11 Year Old Successfully Sued Following School Ground Horseplay
Reasons for judgement were released this week by the BC Supreme Court, Vancouver Registry, dealing with fault for a school-ground injury.
In this week’s case (Gu v. Frisen) the 11 year old plaintiff was injured in 2008 when she was carrying a friend, piggyback-style, during recess. At the same time the defendant pushed the girls, with no intetion of ill-will but rather “to make the girls laugh”. Unfortunately the Plaintiff fell over and broke her arm.
The Plaintiff sued the Defendant, his parents and the School District. The Claims were all dismissed except the claim against the 11 year old defendant. In finding him legally responsible for the injury Mr. Justice Schultes provided the following reasons:
 I am satisfied that Liam did not put his mind to the risk before he jogged up behind Elizabeth and pushed her. The question is whether, objectively viewed, he should have.
 He was 11 years old at the time of this incident. There was no evidence that he was of less than normal intelligence for his age. As to his experience, making the assumption most favourable to his position, which is that comparing him to children of the same “experience” is broad enough to include his maturity and impulsivity, I think that a child with those similar attributes would still have foreseen that, if he were running at a fast jog, even the gentle pushing from behind of another child who was being carried piggyback risked both the top and bottom person falling over and being injured in some way in the fall. It is a matter of the physical reaction of human bodies to the application of force — a kind of knowledge that is acquired by all children on the playground at a very young age.
 The fact that the injury to Jacqueline turned out to be more serious than a child in Liam’s circumstances might have anticipated does not undermine liability. Madam Justice Bennett summarized the applicable law in Hussack v. Chilliwack School District No. 33, 2011 BCCA 258, at para. 71:
 It is not necessary for the plaintiff to show that the precise injury or the full extent of the injury was reasonably foreseeable. What he must show is that the type or kind of injury was reasonably foreseeable: Hughes v. Lord Advocate,  UKHL 1; Jolley v. Sutton London Borough Council,  UKHL 31; Ontario (Minister of Highways) v. Côté,  1 S.C.R. 595.

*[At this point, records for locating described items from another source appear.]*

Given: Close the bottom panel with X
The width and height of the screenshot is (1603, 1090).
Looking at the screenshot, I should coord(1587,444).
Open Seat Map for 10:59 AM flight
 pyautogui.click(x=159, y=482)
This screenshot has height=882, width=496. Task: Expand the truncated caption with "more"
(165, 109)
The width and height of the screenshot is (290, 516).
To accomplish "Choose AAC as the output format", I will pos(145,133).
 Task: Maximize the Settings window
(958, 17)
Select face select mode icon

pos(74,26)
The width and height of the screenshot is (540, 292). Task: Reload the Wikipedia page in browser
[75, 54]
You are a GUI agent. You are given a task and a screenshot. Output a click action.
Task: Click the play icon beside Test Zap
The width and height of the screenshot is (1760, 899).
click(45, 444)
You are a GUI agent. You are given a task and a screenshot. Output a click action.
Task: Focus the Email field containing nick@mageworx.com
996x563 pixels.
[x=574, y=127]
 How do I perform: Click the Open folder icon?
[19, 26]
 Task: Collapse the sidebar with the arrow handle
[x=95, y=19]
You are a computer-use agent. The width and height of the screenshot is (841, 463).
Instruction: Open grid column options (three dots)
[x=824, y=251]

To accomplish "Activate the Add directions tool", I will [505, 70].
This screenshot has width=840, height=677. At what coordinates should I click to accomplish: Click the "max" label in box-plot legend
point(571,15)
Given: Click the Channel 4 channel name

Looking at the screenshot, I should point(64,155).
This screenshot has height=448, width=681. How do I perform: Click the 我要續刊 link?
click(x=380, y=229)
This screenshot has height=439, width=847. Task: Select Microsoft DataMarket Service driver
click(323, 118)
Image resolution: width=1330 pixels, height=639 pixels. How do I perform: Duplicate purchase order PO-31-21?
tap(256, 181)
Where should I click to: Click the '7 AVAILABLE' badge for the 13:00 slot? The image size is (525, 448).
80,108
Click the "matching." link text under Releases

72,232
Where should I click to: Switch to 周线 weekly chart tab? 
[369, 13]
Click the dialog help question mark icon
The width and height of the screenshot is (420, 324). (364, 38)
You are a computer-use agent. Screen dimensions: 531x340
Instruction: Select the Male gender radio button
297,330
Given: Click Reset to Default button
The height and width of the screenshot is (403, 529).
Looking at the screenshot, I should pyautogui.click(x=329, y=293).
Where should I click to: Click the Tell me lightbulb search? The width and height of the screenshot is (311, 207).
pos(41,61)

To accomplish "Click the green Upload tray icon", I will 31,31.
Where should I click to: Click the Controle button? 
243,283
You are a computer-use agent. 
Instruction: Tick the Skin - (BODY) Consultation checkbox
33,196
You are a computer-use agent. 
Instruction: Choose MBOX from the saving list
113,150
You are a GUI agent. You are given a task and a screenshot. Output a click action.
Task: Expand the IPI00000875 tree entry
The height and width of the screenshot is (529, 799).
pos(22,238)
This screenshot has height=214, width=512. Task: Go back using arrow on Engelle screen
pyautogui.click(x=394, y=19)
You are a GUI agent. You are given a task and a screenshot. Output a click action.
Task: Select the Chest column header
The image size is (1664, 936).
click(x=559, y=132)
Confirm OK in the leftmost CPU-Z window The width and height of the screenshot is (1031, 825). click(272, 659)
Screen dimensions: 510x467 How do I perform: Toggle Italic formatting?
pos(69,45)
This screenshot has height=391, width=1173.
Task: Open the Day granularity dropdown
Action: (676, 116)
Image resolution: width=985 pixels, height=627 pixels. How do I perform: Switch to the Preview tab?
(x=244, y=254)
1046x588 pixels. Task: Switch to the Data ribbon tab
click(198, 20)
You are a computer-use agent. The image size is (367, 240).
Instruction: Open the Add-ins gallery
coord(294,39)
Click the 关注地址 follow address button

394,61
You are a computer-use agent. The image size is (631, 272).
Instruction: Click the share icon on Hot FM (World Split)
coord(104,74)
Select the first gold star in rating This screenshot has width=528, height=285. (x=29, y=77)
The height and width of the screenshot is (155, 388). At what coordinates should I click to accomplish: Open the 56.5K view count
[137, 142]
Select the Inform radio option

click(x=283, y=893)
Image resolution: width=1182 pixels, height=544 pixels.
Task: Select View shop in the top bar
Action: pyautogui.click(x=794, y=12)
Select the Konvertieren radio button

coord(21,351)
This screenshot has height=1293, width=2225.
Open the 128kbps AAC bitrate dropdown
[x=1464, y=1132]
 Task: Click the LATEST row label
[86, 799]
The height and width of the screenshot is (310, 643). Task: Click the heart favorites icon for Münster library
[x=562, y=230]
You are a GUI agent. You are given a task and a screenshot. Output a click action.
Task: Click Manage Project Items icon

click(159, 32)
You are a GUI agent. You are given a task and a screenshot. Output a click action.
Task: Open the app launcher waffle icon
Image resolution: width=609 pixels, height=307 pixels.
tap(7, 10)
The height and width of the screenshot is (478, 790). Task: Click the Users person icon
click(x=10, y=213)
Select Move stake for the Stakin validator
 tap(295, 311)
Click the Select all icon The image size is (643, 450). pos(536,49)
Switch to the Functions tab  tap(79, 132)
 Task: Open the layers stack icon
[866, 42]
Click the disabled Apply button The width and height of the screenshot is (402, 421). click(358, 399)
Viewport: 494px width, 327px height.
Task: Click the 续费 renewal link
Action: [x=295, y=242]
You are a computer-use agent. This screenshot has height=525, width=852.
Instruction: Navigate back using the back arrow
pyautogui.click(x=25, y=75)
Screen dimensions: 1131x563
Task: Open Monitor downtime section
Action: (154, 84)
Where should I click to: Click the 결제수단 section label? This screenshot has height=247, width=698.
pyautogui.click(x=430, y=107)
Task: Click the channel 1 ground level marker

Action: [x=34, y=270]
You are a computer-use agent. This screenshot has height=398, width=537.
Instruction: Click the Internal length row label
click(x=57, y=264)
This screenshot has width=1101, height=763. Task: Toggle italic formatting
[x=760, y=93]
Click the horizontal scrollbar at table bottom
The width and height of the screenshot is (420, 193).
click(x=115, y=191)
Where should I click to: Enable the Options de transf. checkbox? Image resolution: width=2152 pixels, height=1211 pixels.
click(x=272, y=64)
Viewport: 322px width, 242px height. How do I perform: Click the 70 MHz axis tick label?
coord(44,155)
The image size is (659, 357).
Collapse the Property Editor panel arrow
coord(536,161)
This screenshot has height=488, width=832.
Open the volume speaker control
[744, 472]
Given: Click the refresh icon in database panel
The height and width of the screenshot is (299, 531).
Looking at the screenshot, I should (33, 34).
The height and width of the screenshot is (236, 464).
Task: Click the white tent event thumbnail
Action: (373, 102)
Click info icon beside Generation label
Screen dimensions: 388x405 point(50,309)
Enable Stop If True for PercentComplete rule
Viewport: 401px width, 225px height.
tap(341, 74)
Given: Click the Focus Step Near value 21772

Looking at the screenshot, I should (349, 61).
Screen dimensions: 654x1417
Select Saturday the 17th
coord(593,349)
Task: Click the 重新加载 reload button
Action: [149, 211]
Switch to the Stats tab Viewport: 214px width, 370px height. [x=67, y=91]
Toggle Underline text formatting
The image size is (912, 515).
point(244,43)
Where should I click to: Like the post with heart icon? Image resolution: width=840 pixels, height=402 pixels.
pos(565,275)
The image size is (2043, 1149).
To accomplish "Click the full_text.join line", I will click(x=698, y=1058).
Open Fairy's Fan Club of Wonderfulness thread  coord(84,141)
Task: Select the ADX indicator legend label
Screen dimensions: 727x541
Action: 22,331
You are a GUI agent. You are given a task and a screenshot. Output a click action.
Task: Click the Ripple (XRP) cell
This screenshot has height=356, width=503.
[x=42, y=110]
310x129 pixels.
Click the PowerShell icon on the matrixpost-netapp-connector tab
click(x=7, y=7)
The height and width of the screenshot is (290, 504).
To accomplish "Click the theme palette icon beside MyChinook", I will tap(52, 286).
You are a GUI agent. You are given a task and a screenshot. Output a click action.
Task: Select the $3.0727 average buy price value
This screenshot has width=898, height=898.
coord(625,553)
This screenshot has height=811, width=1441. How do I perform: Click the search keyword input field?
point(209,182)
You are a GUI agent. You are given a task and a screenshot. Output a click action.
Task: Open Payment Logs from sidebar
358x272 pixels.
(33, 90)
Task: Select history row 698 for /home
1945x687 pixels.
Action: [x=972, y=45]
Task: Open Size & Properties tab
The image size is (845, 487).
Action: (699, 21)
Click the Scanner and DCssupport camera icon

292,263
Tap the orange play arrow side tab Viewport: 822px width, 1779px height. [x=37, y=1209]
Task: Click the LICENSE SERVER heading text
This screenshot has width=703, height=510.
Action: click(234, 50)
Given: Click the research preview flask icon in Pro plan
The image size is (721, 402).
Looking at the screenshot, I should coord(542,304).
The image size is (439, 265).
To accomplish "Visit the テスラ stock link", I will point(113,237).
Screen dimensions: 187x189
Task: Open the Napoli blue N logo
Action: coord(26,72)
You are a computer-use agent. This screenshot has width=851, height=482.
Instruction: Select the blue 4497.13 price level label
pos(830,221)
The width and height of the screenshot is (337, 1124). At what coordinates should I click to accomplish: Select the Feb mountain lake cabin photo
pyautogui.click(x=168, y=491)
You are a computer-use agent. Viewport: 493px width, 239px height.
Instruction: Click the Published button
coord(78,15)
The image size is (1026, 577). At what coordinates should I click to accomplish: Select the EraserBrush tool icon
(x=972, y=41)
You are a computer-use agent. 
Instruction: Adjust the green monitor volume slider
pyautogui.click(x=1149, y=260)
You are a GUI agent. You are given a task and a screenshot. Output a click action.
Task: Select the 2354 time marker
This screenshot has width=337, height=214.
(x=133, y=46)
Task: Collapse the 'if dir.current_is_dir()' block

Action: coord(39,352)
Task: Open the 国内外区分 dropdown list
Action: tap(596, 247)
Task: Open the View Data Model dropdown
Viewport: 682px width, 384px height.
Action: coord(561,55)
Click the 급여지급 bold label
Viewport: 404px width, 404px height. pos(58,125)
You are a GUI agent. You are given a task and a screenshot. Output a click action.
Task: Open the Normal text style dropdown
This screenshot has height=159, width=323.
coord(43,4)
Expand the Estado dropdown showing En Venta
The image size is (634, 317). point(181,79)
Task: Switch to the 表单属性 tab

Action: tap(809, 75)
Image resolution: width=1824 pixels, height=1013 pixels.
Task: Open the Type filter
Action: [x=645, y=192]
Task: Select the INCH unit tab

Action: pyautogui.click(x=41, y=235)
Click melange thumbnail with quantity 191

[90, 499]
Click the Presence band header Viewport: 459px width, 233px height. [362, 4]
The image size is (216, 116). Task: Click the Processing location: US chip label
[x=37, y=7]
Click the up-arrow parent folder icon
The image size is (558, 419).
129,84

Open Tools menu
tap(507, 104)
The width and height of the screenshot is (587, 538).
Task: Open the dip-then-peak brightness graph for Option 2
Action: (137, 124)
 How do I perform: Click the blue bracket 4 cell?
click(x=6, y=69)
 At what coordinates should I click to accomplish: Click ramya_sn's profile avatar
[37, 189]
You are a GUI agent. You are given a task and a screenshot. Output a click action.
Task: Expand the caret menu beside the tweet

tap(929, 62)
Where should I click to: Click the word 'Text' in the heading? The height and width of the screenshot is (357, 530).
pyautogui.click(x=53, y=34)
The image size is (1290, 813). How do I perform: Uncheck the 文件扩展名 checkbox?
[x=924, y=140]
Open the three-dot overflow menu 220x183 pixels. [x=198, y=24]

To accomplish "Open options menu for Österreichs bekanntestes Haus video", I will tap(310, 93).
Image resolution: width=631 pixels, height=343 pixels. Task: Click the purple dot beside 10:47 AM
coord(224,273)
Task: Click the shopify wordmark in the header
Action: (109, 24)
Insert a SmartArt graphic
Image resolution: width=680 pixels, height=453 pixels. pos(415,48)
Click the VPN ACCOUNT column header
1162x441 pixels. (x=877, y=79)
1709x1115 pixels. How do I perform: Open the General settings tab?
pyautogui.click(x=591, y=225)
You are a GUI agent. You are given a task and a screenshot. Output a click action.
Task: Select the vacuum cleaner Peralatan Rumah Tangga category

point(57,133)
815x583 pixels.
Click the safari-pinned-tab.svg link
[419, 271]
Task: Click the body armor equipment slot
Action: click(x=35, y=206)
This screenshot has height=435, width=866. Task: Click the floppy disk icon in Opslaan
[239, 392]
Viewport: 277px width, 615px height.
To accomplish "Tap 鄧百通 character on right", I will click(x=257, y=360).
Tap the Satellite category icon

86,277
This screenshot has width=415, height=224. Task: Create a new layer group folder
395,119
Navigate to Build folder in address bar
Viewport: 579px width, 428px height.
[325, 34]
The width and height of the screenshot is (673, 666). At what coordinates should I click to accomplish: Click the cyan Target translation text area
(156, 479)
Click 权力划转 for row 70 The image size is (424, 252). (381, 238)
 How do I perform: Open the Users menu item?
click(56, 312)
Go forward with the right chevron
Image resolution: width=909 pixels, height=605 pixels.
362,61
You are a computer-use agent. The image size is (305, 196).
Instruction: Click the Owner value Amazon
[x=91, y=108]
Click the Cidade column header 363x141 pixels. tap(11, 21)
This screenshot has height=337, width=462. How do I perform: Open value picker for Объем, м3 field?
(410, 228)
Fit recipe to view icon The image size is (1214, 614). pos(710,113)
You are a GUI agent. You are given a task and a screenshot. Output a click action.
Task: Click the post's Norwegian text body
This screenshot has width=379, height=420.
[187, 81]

 This mishap is unlike the rather freakish accidents in which the liability of older children and adolescents for negligence was denied, based on a lack of foreseeability, in McHale v. Watson (1966), 115 C.L.R. 199 (Aus. H.C.) (a thrown piece of welding rod ricocheting off a post) and Mullin v. Richards,  1 All E.R. 920 (C.A.) (a piece of a plastic ruler breaking off during play sword-fighting). In both cases, childish horseplay led to serious eye injuries, but the defendants’ original ill-advised actions set in motion further physical effects that the judges concluded could not have been anticipated.
 This case, I have said, required only the rudimentary foresight that a person who is pushed from behind might fall over and in doing so get injured, something that was well within the capacities of a child in Liam’s situation.